The SDG impact (Big Why)

SDG影响力（研究意义）

The SSRF is well-known as a necessary light source facility that contributes to multiple subjects of studies. Despite that, continuous upgrading and improving SSRF are essential to enhance its beam properties and performance to keep up with the rapid pace of scientific research. The candidate lattice of the storage ring for SSRF-U, reaching soft-X ray diffraction limit, and Intra-beam scattering optimization. which would contribute to the upgrade plan of SSRF storage ring.

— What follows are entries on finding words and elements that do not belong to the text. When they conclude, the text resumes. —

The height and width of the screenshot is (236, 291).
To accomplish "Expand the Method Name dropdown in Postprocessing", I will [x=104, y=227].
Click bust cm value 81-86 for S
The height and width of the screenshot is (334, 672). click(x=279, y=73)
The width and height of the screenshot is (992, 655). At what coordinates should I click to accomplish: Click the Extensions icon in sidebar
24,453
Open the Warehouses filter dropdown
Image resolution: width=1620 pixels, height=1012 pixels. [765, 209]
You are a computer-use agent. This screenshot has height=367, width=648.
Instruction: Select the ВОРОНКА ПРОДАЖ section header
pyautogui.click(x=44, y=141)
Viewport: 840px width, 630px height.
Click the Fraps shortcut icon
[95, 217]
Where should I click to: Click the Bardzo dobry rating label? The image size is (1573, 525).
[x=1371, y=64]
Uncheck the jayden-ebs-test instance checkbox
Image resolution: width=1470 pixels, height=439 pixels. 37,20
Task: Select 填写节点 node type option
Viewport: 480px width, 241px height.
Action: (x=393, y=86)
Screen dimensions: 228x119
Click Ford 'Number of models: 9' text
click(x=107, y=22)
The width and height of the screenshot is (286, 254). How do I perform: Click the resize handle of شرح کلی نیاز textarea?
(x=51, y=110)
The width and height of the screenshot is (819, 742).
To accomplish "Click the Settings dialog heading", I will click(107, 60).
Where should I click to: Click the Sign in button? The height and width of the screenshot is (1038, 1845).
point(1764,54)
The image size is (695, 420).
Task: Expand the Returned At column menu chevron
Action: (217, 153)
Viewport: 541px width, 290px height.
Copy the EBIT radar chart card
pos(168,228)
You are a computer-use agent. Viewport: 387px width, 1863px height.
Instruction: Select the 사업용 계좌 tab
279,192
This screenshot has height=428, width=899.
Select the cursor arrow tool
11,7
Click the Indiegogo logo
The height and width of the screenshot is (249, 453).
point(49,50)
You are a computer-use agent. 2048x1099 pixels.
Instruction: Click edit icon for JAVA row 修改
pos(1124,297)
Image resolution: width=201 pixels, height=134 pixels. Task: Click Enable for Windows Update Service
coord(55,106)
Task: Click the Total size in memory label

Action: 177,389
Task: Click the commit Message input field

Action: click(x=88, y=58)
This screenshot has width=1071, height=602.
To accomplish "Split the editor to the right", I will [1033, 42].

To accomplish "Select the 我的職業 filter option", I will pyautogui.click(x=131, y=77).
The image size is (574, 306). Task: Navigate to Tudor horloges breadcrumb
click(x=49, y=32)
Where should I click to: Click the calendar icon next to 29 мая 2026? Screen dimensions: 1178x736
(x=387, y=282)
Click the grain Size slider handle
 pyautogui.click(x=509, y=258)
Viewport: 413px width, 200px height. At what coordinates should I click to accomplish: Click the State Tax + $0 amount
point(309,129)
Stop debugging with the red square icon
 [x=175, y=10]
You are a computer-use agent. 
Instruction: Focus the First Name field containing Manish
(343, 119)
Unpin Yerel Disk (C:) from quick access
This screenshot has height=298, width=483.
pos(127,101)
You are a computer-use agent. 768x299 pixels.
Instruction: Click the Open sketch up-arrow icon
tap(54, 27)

Hence, this study is well-aligned with the targets of UNSDG 9: Industries, Innovation & Infrastructure.

SSRF作为一个必要的光源设施，为多个研究课题做出贡献，这是众所周知的。 尽管如此，不断升级和改进SSRF对于提高其束流特性和性能以跟上科学研究的快速步伐是必不可少的。这项研究中设计的软X射线的储存环聚焦结构与束团内部优化方案将为上海光源升级提供坚实的基础。 因此，这项研究与联合国可持续发展目标9（工业、创新和基础设施）的目标完全一致。